> [ACTION ITEM]: State the number of lines in the records that contain "named", with no other words.

> [SUPPLIED DATA]:
--- --- ---
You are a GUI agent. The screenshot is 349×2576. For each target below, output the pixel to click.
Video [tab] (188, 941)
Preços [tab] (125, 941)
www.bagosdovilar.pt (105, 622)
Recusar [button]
--- --- ---
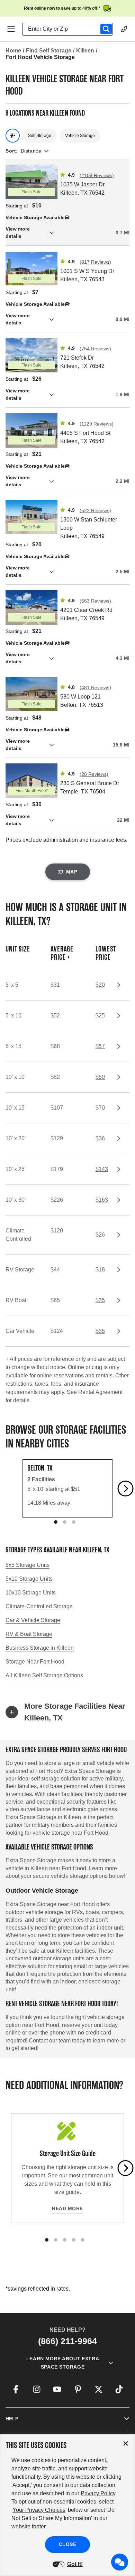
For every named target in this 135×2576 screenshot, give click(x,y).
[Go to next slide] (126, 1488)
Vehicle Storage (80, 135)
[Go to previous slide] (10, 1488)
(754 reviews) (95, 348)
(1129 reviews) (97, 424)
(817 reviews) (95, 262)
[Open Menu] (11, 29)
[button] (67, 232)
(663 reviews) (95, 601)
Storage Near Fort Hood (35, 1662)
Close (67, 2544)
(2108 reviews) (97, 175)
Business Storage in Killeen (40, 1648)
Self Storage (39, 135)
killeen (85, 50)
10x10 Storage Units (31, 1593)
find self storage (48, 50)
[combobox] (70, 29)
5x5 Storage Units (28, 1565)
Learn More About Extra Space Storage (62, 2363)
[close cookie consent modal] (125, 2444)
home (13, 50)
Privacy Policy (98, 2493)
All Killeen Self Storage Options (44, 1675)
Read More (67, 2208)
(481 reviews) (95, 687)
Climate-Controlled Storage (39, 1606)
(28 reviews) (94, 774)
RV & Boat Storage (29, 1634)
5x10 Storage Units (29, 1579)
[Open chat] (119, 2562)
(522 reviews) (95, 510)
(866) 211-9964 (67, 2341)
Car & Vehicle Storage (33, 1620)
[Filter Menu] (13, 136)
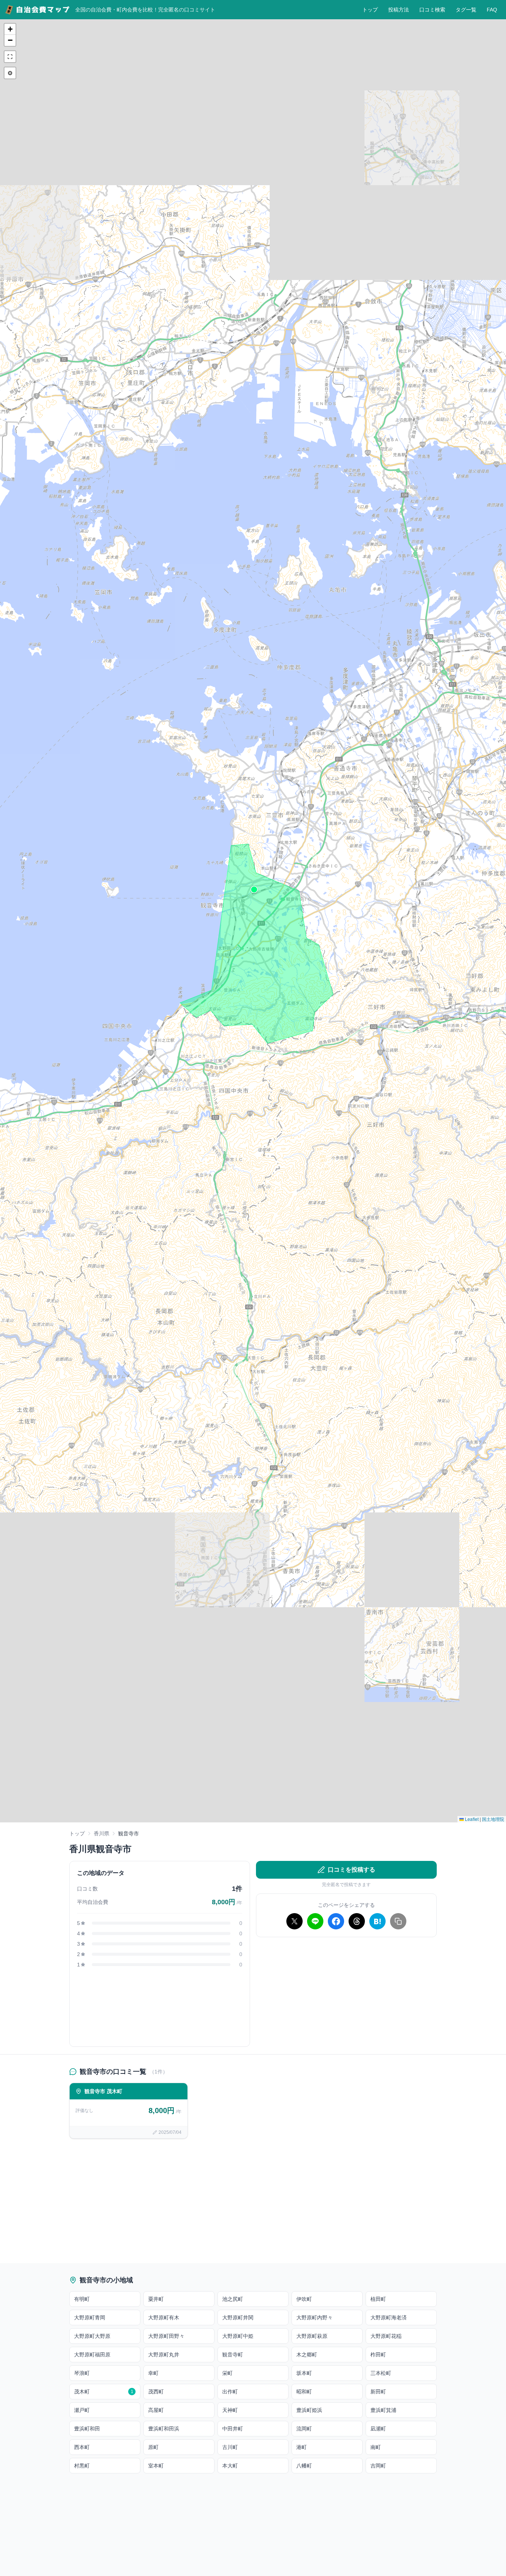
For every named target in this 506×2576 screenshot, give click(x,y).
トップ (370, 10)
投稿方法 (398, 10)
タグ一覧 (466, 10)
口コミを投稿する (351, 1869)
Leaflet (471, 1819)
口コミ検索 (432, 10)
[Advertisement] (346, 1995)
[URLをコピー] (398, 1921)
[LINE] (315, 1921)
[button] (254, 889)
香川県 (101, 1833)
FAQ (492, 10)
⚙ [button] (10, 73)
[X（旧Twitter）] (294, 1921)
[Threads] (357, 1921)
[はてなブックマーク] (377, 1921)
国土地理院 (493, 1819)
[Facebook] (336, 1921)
--- --- ---
> [SOLUTION]: 2